Dinonga eidu carving, Historic Preservation and Cultural Affairs Office, Pohnpei

Nukuoran labagau are renowned for carving the dinonga eidu deity sculptures.

The dinonga eidu statues stored in Western museum collections were created in the late 18th and early 19th centuries by Nukuoran master carvers. They were carved from the wood of the breadfruit tree (artocarpus altilis) with local adzes equipped with tridacna shell blades (gima) or with western metal blade tools and polished with pumice.

The anthropomorphic sculptures measuring from 30 to 217 cm embodied female and male deities, that were associated with the five family groups of the archipelago (sekave, seala, sehege, sehena and seolo), individual priests (aligi) and specific temples. 

The artists understood how to reduce the human body to its basic features and chose a clear language of forms. Solely, the shoulder parts were partially decorated with fine incised drawings, which corresponded to chiefly tattoo patterns.

Carvings within the ritual context

The dinonga eidu played a central role in dagodonga ceremonies, which took place during the harvest time towards the end of the month of madaligi (january): For the duration of the rituals, the sculptures were considered the dwelling place of the spirit of a deified ancestor (eidu dangada) or of a mythical god (dubua).
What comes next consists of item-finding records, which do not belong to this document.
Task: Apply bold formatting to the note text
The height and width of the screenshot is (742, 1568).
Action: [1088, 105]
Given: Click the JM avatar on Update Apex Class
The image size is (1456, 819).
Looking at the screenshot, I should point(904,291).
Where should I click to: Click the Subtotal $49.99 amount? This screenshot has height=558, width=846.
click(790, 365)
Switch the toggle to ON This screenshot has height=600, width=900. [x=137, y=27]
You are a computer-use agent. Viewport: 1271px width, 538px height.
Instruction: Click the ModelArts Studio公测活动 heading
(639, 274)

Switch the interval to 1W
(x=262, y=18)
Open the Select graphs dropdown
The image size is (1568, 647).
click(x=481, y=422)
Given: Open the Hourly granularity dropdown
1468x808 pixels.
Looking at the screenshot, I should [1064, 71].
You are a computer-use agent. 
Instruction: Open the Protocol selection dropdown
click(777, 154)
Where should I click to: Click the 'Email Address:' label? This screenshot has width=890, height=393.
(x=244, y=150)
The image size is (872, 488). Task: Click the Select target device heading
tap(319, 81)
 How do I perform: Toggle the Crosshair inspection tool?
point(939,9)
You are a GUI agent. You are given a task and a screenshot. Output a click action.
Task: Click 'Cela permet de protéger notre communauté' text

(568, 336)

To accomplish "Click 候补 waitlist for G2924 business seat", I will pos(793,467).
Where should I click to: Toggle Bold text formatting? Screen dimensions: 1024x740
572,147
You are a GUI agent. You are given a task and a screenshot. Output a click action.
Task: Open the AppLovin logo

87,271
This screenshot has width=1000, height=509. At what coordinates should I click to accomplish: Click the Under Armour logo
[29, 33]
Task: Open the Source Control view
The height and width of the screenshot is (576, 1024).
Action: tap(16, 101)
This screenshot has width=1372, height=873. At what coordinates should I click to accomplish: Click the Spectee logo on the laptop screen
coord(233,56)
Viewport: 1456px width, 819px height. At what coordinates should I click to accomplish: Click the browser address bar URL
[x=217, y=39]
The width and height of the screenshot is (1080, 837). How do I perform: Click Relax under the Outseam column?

In this context the life-size statues in the malae (temple precincts) and the amalau (main spirit house at the eastend of the temple district) were adorned with garments and presented with offerings.

Furthermore, for important events like birth, marriage, illness, death, natural disasters and the construction of houses and canoes, the gods embodied in the dinonga eidu were invoked by the priests.